→ PROBLEM TO SOLVE: Return every row below word for word, leaving out the pictures.

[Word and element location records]

-.-.-

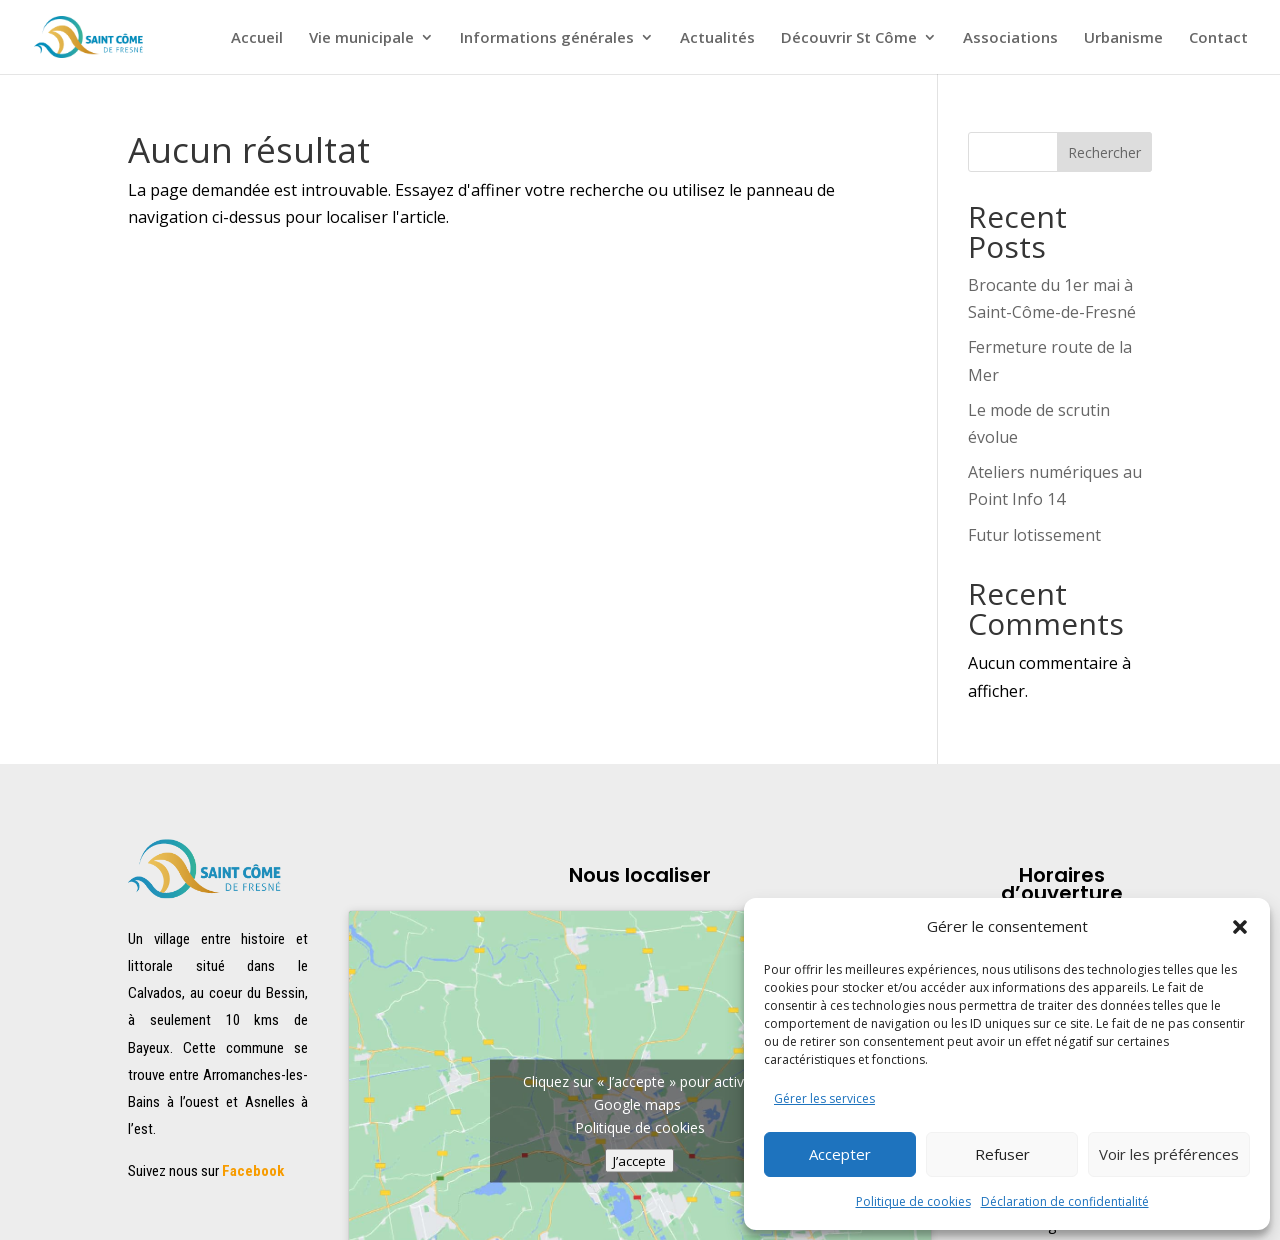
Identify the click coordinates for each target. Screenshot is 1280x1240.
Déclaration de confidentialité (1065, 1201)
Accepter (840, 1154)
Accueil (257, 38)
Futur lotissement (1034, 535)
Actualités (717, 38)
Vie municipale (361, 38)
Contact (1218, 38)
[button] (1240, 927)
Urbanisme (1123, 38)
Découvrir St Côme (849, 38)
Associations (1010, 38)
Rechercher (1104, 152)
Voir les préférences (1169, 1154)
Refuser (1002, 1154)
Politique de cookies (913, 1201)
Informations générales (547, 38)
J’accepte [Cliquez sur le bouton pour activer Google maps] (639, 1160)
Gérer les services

-.-.-

→ REPLY:
Identify the click coordinates for each target. Screenshot is 1280x1240.
Déclaration de confidentialité (1065, 1201)
Accepter (840, 1154)
Accueil (257, 38)
Futur lotissement (1034, 535)
Actualités (717, 38)
Vie municipale (361, 38)
Contact (1218, 38)
[button] (1240, 927)
Urbanisme (1123, 38)
Découvrir St Côme (849, 38)
Associations (1010, 38)
Rechercher (1104, 152)
Voir les préférences (1169, 1154)
Refuser (1002, 1154)
Politique de cookies (913, 1201)
Informations générales (547, 38)
J’accepte [Cliquez sur le bouton pour activer Google maps] (639, 1160)
Gérer les services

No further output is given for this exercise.